Probability and Mathematical Statistics: Vol. 21, Fasc. 2

SELECTING REGRESSION MODEL

J. Á. Víšek

Abstract: A new tool for the identification of regression model is proposed and its properties are established. The key importance of the new tool is that it is able to solve still not very well-known problem of diversity of estimates, as described in Víšek [22] and [25]. Main idea of the proposal is as follows. Having evaluated an estimate of regression coefficients for given data, the data are partitioned into two disjoint subsets (e.g. by a geometric rule applied in the factor space). Then for each subset of corresponding residuals we evaluate the estimate of their density, e.g. the kernel one. If the estimate of regression model is “near to the true model”, the density of disturbances is the same in the both subsets, and hence also the estimates of density of residuals are approximately equal each to other. Therefore, finally, the estimates of density are compared by means of the weighted Hellinger distance. It implies that the significant difference between the estimates of density indicates that the given estimate of the regression model is not near to the “true” model or, in other words, that it is not “adequate” for the data.
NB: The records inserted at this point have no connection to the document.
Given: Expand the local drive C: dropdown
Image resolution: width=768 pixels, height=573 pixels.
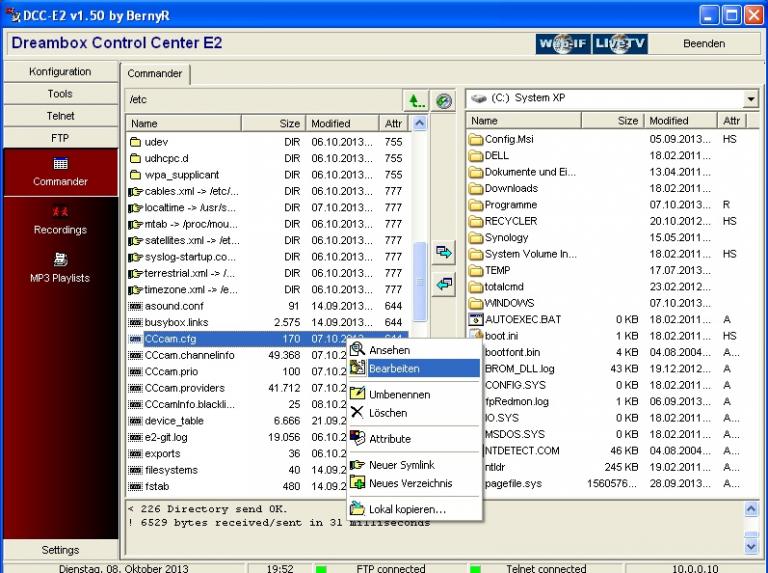Looking at the screenshot, I should [750, 99].
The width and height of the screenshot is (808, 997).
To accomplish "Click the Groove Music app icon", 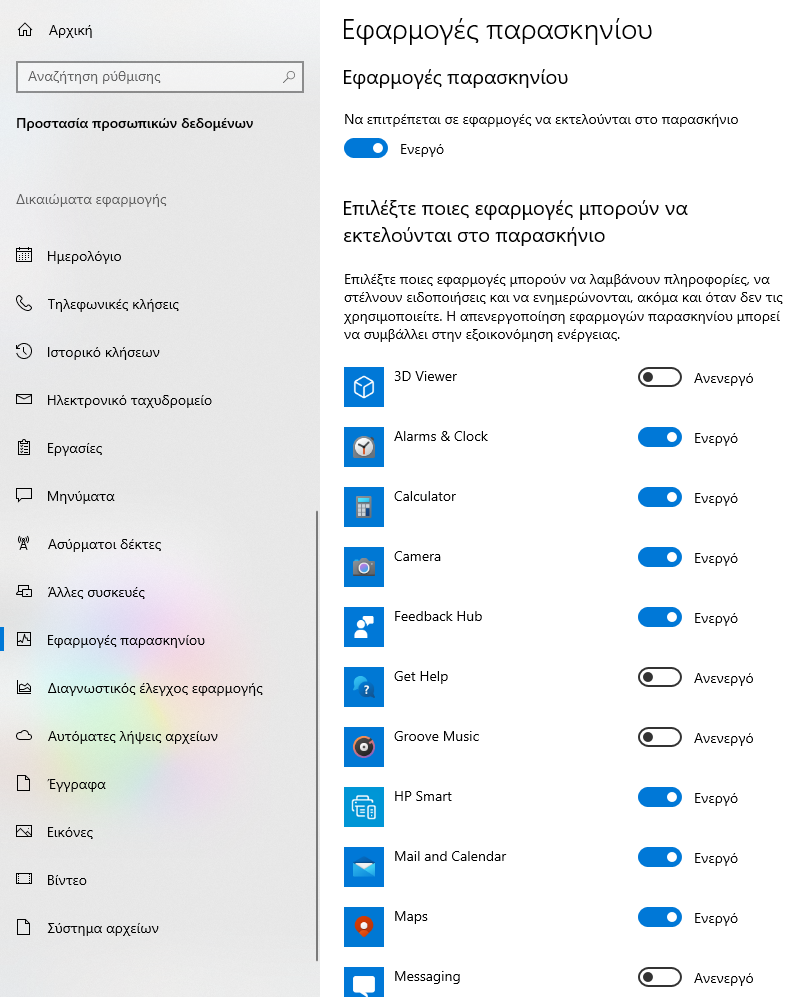I will click(364, 746).
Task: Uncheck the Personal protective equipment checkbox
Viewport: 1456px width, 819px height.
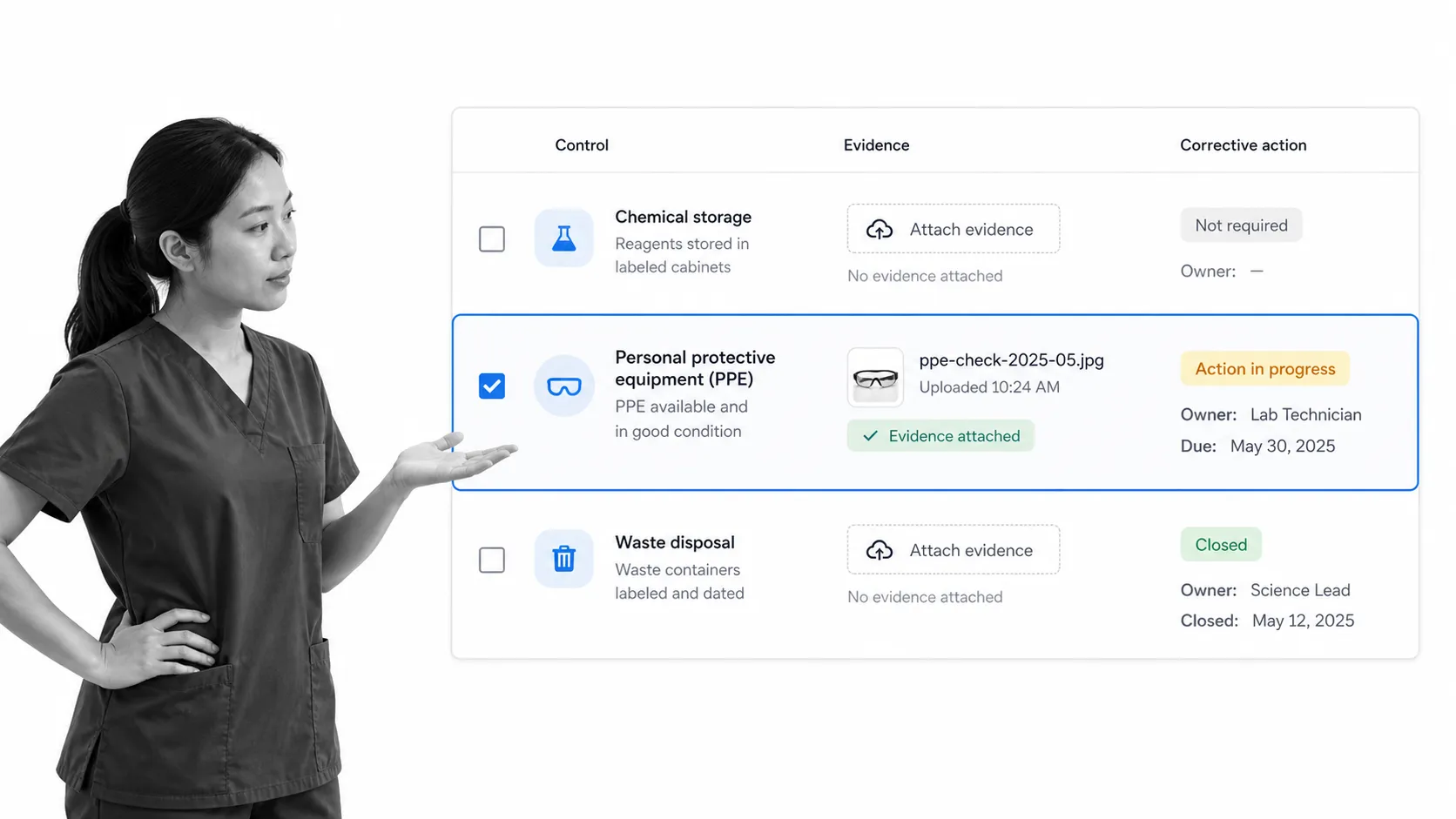Action: pyautogui.click(x=492, y=386)
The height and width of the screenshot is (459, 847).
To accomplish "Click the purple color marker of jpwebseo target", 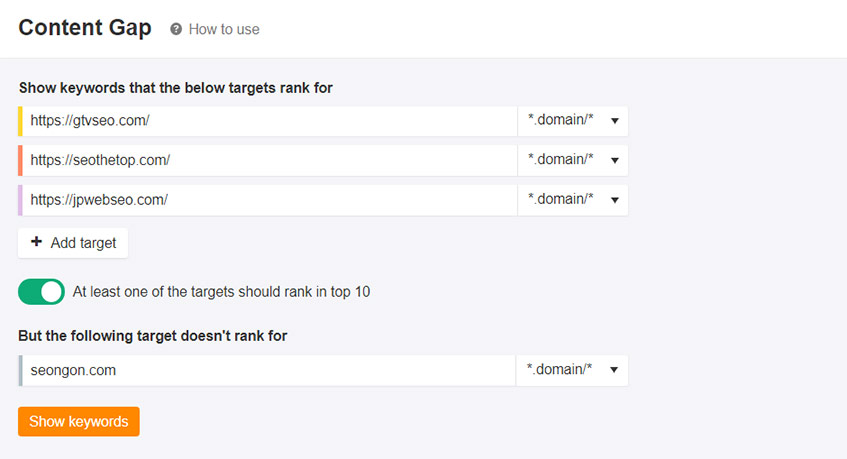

In the case when we have at our disposal more estimates of the regression model, and especially when the estimates are considerably different (each from other), the test statistic may be also used for selecting the estimate of the regression model. We just accept the estimate with the smallest weighted Hellinger distance. The result of the paper is illustrated by two simple numerical examples demonstrating especially the sensitivity of the test statistic to the difference between the estimates of density.

1991 AMS Mathematics Subject Classification: 62J05, 62J20.

Key words and phrases: Weighted Hellinger distance, diagnostics and choice of model, diversity of (robust) estimates.